BEGIN Task material
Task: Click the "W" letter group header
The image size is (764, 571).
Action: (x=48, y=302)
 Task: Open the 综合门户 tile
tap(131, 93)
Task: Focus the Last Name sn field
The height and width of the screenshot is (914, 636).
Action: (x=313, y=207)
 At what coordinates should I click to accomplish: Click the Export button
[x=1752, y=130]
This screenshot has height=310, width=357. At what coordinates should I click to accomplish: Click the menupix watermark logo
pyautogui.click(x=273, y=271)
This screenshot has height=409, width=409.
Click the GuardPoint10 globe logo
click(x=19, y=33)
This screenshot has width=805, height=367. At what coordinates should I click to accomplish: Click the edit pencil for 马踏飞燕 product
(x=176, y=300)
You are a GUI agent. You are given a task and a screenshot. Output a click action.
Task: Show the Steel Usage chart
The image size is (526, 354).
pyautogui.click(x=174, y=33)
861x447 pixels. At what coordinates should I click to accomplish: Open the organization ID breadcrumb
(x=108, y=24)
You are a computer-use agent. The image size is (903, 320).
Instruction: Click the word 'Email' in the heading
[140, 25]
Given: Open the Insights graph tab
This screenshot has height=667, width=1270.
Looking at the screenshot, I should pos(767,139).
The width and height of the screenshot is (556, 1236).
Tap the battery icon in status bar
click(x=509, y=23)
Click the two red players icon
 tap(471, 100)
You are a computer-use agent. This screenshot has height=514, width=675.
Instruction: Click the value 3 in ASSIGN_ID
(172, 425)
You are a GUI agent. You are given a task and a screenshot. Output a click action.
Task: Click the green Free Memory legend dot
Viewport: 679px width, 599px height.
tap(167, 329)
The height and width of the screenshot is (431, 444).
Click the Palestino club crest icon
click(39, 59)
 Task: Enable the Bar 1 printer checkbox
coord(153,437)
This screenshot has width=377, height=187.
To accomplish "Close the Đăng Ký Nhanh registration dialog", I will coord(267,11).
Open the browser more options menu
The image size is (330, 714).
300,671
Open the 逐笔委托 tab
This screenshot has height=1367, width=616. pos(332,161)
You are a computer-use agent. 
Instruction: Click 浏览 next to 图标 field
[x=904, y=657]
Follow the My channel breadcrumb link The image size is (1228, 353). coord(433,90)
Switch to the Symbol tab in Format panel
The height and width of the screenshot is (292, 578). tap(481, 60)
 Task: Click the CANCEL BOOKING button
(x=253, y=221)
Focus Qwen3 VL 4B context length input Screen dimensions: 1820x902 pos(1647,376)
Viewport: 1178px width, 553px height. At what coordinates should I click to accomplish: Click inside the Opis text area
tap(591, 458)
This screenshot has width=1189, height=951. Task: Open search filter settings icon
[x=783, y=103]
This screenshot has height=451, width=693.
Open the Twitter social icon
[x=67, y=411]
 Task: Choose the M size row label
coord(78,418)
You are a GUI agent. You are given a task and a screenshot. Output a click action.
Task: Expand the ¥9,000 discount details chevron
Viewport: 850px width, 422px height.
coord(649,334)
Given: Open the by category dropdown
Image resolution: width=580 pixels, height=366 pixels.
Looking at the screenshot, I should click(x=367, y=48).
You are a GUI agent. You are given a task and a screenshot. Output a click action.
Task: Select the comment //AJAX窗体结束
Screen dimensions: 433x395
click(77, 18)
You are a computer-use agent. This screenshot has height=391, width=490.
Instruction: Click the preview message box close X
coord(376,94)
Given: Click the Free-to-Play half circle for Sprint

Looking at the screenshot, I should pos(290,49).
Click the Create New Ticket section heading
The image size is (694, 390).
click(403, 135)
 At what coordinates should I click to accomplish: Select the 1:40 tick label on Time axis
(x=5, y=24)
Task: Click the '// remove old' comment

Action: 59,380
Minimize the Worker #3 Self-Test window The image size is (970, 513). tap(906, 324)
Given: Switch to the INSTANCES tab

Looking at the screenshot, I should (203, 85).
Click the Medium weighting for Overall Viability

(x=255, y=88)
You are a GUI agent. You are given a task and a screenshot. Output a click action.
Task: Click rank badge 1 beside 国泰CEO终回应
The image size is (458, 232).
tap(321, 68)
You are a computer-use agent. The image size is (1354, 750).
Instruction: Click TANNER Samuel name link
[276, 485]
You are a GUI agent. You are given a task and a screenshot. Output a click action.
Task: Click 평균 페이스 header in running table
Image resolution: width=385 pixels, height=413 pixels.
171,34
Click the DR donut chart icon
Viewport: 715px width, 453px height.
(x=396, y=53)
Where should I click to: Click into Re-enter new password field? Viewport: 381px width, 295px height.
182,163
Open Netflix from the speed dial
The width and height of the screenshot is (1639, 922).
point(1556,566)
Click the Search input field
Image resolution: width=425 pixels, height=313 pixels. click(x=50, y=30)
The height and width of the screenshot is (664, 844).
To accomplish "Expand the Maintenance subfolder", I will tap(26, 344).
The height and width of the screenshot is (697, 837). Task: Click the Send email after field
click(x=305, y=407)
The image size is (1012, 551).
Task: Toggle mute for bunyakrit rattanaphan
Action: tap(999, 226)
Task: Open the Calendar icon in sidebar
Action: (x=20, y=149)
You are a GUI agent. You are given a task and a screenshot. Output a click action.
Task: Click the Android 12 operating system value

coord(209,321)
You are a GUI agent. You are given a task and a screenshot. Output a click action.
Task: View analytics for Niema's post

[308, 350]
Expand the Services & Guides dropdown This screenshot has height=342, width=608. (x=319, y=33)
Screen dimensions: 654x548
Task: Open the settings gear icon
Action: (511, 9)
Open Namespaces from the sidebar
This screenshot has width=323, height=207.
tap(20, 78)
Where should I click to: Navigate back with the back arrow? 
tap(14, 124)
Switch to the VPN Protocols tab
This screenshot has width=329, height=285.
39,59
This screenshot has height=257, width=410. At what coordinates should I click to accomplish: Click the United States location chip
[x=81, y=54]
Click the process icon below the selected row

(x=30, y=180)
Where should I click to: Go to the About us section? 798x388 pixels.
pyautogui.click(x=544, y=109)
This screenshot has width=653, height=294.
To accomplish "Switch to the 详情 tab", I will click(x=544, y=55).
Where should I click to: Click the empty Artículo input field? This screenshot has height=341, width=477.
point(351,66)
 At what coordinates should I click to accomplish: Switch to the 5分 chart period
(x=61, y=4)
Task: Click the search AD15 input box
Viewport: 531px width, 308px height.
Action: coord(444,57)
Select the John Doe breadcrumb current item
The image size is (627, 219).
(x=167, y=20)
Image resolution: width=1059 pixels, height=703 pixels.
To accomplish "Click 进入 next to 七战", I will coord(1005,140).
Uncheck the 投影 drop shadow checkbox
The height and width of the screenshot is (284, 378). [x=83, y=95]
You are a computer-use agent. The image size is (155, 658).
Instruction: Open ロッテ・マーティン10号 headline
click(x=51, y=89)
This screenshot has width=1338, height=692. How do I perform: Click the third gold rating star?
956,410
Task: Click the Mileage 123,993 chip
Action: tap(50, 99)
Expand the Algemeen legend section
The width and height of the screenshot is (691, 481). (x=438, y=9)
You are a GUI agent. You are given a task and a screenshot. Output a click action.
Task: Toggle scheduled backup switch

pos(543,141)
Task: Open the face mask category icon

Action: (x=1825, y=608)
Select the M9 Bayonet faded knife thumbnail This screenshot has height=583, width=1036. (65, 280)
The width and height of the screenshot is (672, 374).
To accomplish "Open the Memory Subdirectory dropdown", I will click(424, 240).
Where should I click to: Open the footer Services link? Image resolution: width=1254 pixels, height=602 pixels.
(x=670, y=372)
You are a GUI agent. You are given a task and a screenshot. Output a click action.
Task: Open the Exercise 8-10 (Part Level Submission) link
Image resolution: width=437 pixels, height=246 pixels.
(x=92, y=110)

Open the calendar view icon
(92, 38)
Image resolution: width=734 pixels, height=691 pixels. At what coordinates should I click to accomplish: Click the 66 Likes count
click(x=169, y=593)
END Task material
Exactly as written above, set down the whole listing again.

Task: Click the "W" letter group header
The image size is (764, 571).
Action: (x=48, y=302)
 Task: Open the 综合门户 tile
tap(131, 93)
Task: Focus the Last Name sn field
The height and width of the screenshot is (914, 636).
Action: (x=313, y=207)
 At what coordinates should I click to accomplish: Click the Export button
[x=1752, y=130]
This screenshot has height=310, width=357. At what coordinates should I click to accomplish: Click the menupix watermark logo
pyautogui.click(x=273, y=271)
This screenshot has height=409, width=409.
Click the GuardPoint10 globe logo
click(x=19, y=33)
This screenshot has width=805, height=367. At what coordinates should I click to accomplish: Click the edit pencil for 马踏飞燕 product
(x=176, y=300)
You are a GUI agent. You are given a task and a screenshot. Output a click action.
Task: Show the Steel Usage chart
The image size is (526, 354).
pyautogui.click(x=174, y=33)
861x447 pixels. At what coordinates should I click to accomplish: Open the organization ID breadcrumb
(x=108, y=24)
You are a computer-use agent. The image size is (903, 320).
Instruction: Click the word 'Email' in the heading
[140, 25]
Given: Open the Insights graph tab
This screenshot has height=667, width=1270.
Looking at the screenshot, I should pos(767,139).
The width and height of the screenshot is (556, 1236).
Tap the battery icon in status bar
click(x=509, y=23)
Click the two red players icon
 tap(471, 100)
You are a computer-use agent. This screenshot has height=514, width=675.
Instruction: Click the value 3 in ASSIGN_ID
(172, 425)
You are a GUI agent. You are given a task and a screenshot. Output a click action.
Task: Click the green Free Memory legend dot
Viewport: 679px width, 599px height.
tap(167, 329)
The height and width of the screenshot is (431, 444).
Click the Palestino club crest icon
click(39, 59)
 Task: Enable the Bar 1 printer checkbox
coord(153,437)
This screenshot has width=377, height=187.
To accomplish "Close the Đăng Ký Nhanh registration dialog", I will coord(267,11).
Open the browser more options menu
The image size is (330, 714).
300,671
Open the 逐笔委托 tab
This screenshot has height=1367, width=616. pos(332,161)
You are a computer-use agent. 
Instruction: Click 浏览 next to 图标 field
[x=904, y=657]
Follow the My channel breadcrumb link The image size is (1228, 353). coord(433,90)
Switch to the Symbol tab in Format panel
The height and width of the screenshot is (292, 578). tap(481, 60)
 Task: Click the CANCEL BOOKING button
(x=253, y=221)
Focus Qwen3 VL 4B context length input Screen dimensions: 1820x902 pos(1647,376)
Viewport: 1178px width, 553px height. At what coordinates should I click to accomplish: Click inside the Opis text area
tap(591, 458)
This screenshot has width=1189, height=951. Task: Open search filter settings icon
[x=783, y=103]
This screenshot has height=451, width=693.
Open the Twitter social icon
[x=67, y=411]
 Task: Choose the M size row label
coord(78,418)
You are a GUI agent. You are given a task and a screenshot. Output a click action.
Task: Expand the ¥9,000 discount details chevron
Viewport: 850px width, 422px height.
coord(649,334)
Given: Open the by category dropdown
Image resolution: width=580 pixels, height=366 pixels.
Looking at the screenshot, I should click(x=367, y=48).
You are a GUI agent. You are given a task and a screenshot. Output a click action.
Task: Select the comment //AJAX窗体结束
Screen dimensions: 433x395
click(77, 18)
You are a computer-use agent. This screenshot has height=391, width=490.
Instruction: Click the preview message box close X
coord(376,94)
Given: Click the Free-to-Play half circle for Sprint

Looking at the screenshot, I should pos(290,49).
Click the Create New Ticket section heading
The image size is (694, 390).
click(403, 135)
 At what coordinates should I click to accomplish: Select the 1:40 tick label on Time axis
(x=5, y=24)
Task: Click the '// remove old' comment

Action: 59,380
Minimize the Worker #3 Self-Test window The image size is (970, 513). tap(906, 324)
Given: Switch to the INSTANCES tab

Looking at the screenshot, I should (203, 85).
Click the Medium weighting for Overall Viability

(x=255, y=88)
You are a GUI agent. You are given a task and a screenshot. Output a click action.
Task: Click rank badge 1 beside 国泰CEO终回应
The image size is (458, 232).
tap(321, 68)
You are a computer-use agent. The image size is (1354, 750).
Instruction: Click TANNER Samuel name link
[276, 485]
You are a GUI agent. You are given a task and a screenshot. Output a click action.
Task: Click 평균 페이스 header in running table
Image resolution: width=385 pixels, height=413 pixels.
171,34
Click the DR donut chart icon
Viewport: 715px width, 453px height.
(x=396, y=53)
Where should I click to: Click into Re-enter new password field? Viewport: 381px width, 295px height.
182,163
Open Netflix from the speed dial
The width and height of the screenshot is (1639, 922).
point(1556,566)
Click the Search input field
Image resolution: width=425 pixels, height=313 pixels. click(x=50, y=30)
The height and width of the screenshot is (664, 844).
To accomplish "Expand the Maintenance subfolder", I will tap(26, 344).
The height and width of the screenshot is (697, 837). Task: Click the Send email after field
click(x=305, y=407)
The image size is (1012, 551).
Task: Toggle mute for bunyakrit rattanaphan
Action: tap(999, 226)
Task: Open the Calendar icon in sidebar
Action: (x=20, y=149)
You are a GUI agent. You are given a task and a screenshot. Output a click action.
Task: Click the Android 12 operating system value

coord(209,321)
You are a GUI agent. You are given a task and a screenshot. Output a click action.
Task: View analytics for Niema's post

[308, 350]
Expand the Services & Guides dropdown This screenshot has height=342, width=608. (x=319, y=33)
Screen dimensions: 654x548
Task: Open the settings gear icon
Action: (511, 9)
Open Namespaces from the sidebar
This screenshot has width=323, height=207.
tap(20, 78)
Where should I click to: Navigate back with the back arrow? 
tap(14, 124)
Switch to the VPN Protocols tab
This screenshot has width=329, height=285.
39,59
This screenshot has height=257, width=410. At what coordinates should I click to accomplish: Click the United States location chip
[x=81, y=54]
Click the process icon below the selected row

(x=30, y=180)
Where should I click to: Go to the About us section? 798x388 pixels.
pyautogui.click(x=544, y=109)
This screenshot has width=653, height=294.
To accomplish "Switch to the 详情 tab", I will click(x=544, y=55).
Where should I click to: Click the empty Artículo input field? This screenshot has height=341, width=477.
point(351,66)
 At what coordinates should I click to accomplish: Switch to the 5分 chart period
(x=61, y=4)
Task: Click the search AD15 input box
Viewport: 531px width, 308px height.
Action: coord(444,57)
Select the John Doe breadcrumb current item
The image size is (627, 219).
(x=167, y=20)
Image resolution: width=1059 pixels, height=703 pixels.
To accomplish "Click 进入 next to 七战", I will coord(1005,140).
Uncheck the 投影 drop shadow checkbox
The height and width of the screenshot is (284, 378). [x=83, y=95]
You are a computer-use agent. The image size is (155, 658).
Instruction: Open ロッテ・マーティン10号 headline
click(x=51, y=89)
This screenshot has width=1338, height=692. How do I perform: Click the third gold rating star?
956,410
Task: Click the Mileage 123,993 chip
Action: tap(50, 99)
Expand the Algemeen legend section
The width and height of the screenshot is (691, 481). (x=438, y=9)
You are a GUI agent. You are given a task and a screenshot. Output a click action.
Task: Toggle scheduled backup switch

pos(543,141)
Task: Open the face mask category icon

Action: (x=1825, y=608)
Select the M9 Bayonet faded knife thumbnail This screenshot has height=583, width=1036. (65, 280)
The width and height of the screenshot is (672, 374).
To accomplish "Open the Memory Subdirectory dropdown", I will click(424, 240).
Where should I click to: Open the footer Services link? Image resolution: width=1254 pixels, height=602 pixels.
(x=670, y=372)
You are a GUI agent. You are given a task and a screenshot. Output a click action.
Task: Open the Exercise 8-10 (Part Level Submission) link
Image resolution: width=437 pixels, height=246 pixels.
(x=92, y=110)

Open the calendar view icon
(92, 38)
Image resolution: width=734 pixels, height=691 pixels. At what coordinates should I click to accomplish: Click the 66 Likes count
click(x=169, y=593)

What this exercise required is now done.